Luis Enrique memasukkan Randal Kolo Muani dan Lee Kang-in untuk PSG, namun keduanya tidak mempunyai peluang, menyoroti kurangnya permainan menyerang PSG karena mereka hanya mencetak tiga gol dalam empat pertandingan.
Perubahan yang dilakukan Diego Simeone membuahkan hasil. Correa, yang masuk sebagai pemain pengganti di babak kedua, mengambil keputusan. Dia tetap tenang di dalam kotak untuk memasukkan bola melewati Donnarumma di akhir serangan cepat sebelum peluit akhir dibunyikan, memicu sorak-sorai dari pendukung tuan rumah.
Artikel PSG Dikalahkan Atletico Lewat Gol Injury Time, Makin Merana di Liga Champions pertama kali tampil pada Jahangir Circle News.
]]>Artikel Luis Enrique Nilai PSG tak Hoki Ketika Ditekuk Atletico Madrid pertama kali tampil pada Jahangir Circle News.
]]>Diumumkan di situs resmi klub, Kamis, Enrique menjelaskan bahwa hasil yang didapat dalam beberapa laga terakhir Liga Champions sangat mengecewakan.
“Sangat sulit menganalisis pertandingan seperti ini tepat setelah peluit akhir dibunyikan. Tapi cerita yang sama terjadi di beberapa pertandingan terakhir Liga Champions. Keberuntungan tidak berpihak pada kami. Hari ini jelas kami kecewa,” kata Enrique. .
PSG memimpin lebih dulu lewat gol Warren Zaire-Emery. Namun Atletico Madrid berhasil membalas dan membalikkan keadaan melalui Nahuel Molina dan Angel Correa. Sayangnya, Correa mencetak gol di masa tambahan waktu.
Pelatih asal Spanyol itu menyebut Ousmane Dembele dkk tak bisa meratapi kekalahan ini karena masih punya pertandingan lain.
Enrique menjelaskan, PSG masih memiliki empat pertandingan tersisa di kompetisi Liga Champions dan siap bertarung hingga menit terakhir.
“Ini merupakan kekecewaan besar karena fans mendukung kami sepanjang pertandingan dan kami terus menekan hingga detik terakhir, namun itu seperti akhir dari film horor,” kata Enrique.
Rasanya sangat tidak adil. Enrique mengaku belum pernah mendapatkan hasil tidak adil sebanyak itu dalam satu seri sepanjang kariernya.
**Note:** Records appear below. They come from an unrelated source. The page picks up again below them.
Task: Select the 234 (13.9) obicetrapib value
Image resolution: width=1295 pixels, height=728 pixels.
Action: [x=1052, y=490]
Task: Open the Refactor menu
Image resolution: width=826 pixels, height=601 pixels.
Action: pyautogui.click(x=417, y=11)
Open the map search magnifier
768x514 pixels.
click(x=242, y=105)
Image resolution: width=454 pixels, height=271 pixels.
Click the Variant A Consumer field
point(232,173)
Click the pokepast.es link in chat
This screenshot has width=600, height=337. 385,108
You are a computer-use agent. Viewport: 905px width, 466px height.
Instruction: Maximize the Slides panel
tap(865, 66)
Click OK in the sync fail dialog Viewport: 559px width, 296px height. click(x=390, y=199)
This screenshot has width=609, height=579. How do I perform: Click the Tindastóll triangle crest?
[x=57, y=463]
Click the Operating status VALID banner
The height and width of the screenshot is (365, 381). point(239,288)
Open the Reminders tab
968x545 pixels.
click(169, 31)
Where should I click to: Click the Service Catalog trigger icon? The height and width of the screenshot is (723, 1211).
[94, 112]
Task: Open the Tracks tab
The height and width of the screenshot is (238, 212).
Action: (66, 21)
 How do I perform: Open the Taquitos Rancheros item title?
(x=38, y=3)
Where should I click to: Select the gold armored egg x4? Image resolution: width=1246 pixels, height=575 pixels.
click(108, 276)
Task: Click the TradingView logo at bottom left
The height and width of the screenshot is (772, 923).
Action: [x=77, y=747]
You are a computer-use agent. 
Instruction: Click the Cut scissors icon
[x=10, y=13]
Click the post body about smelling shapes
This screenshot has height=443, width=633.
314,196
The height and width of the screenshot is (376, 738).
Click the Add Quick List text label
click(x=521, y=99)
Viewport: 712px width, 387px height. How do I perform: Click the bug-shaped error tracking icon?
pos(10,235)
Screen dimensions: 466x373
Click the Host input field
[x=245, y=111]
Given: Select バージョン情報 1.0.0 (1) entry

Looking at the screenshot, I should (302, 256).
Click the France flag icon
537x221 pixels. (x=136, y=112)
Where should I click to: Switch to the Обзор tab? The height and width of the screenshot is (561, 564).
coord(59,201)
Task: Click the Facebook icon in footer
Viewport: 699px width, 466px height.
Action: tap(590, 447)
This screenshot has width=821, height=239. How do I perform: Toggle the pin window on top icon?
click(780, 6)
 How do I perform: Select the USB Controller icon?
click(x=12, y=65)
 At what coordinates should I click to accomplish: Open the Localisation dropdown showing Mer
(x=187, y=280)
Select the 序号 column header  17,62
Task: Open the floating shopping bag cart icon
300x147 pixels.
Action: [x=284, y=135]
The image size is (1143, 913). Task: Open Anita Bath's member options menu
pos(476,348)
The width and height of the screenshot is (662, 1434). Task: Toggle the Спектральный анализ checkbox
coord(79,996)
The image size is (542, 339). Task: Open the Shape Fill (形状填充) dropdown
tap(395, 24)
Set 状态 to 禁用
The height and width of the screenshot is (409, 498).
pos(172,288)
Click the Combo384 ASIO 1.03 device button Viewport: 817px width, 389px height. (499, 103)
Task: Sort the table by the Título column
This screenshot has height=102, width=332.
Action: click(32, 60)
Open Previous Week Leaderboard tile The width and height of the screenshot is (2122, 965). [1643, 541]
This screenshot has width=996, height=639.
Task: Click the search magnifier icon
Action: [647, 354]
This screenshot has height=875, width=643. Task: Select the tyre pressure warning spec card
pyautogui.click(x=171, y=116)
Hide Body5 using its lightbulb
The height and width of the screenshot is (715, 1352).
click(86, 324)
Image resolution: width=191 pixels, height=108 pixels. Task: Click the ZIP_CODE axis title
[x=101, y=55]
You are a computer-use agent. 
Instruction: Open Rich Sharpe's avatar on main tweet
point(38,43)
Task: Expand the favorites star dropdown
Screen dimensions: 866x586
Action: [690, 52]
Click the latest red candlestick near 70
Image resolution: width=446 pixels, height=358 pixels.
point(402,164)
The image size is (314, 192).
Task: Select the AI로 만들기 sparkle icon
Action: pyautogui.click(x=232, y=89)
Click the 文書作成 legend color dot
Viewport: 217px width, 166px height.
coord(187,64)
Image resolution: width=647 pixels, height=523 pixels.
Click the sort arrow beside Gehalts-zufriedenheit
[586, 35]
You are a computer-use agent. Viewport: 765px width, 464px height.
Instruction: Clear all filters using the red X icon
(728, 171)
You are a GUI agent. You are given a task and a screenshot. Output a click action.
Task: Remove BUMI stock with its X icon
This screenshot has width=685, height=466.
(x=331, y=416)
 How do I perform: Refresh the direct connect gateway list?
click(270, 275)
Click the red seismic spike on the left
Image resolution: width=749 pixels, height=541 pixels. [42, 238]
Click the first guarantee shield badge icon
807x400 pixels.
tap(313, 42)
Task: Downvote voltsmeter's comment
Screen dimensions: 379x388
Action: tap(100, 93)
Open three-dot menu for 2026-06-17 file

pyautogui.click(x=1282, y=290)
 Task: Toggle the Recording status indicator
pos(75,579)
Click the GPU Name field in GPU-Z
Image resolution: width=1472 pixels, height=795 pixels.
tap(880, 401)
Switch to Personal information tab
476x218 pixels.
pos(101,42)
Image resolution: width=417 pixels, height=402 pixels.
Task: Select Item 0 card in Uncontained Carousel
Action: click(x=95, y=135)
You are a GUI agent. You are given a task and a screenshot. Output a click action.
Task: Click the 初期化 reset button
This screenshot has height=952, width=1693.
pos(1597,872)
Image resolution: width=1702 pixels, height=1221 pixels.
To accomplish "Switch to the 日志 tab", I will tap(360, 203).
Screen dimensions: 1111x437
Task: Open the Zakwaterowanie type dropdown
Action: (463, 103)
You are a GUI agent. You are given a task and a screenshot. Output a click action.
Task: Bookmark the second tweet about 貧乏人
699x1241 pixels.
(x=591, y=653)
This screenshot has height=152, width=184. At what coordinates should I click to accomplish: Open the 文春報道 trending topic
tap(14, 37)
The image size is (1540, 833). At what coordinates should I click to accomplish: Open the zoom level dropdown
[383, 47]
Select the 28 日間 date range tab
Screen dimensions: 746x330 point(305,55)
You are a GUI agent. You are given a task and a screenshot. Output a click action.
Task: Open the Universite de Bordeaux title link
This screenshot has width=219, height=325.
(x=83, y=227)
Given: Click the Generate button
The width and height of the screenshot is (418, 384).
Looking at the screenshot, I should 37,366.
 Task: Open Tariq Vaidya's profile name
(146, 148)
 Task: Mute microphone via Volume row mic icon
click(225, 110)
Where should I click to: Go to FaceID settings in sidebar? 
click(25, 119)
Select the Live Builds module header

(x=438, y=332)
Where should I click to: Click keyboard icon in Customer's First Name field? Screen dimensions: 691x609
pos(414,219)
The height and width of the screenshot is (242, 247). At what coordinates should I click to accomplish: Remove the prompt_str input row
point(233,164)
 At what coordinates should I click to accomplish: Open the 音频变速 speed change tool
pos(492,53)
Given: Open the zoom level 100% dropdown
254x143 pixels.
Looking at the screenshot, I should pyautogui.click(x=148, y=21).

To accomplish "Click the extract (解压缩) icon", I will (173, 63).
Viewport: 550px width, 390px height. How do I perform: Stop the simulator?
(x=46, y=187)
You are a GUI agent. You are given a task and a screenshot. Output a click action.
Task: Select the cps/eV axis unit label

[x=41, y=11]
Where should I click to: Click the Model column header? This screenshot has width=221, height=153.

“Kami punya empat pertandingan lagi. Empat pertandingan sulit melawan lawan besar. Kami tahu hasil imbang ini sangat sulit dan sekarang kami harus bersiap untuk empat pertandingan berikutnya,” ujarnya.
Saat ini, PSG berada di peringkat 25 klasemen Liga Champions dengan empat poin dari empat pertandingan. Selanjutnya, Les Parisiens menghadapi laga berat melawan Bayern Munich, RB Salzburg, Manchester City, dan VfB Stuttgart di babak empat besar Liga Champions.
Artikel Luis Enrique Nilai PSG tak Hoki Ketika Ditekuk Atletico Madrid pertama kali tampil pada Jahangir Circle News.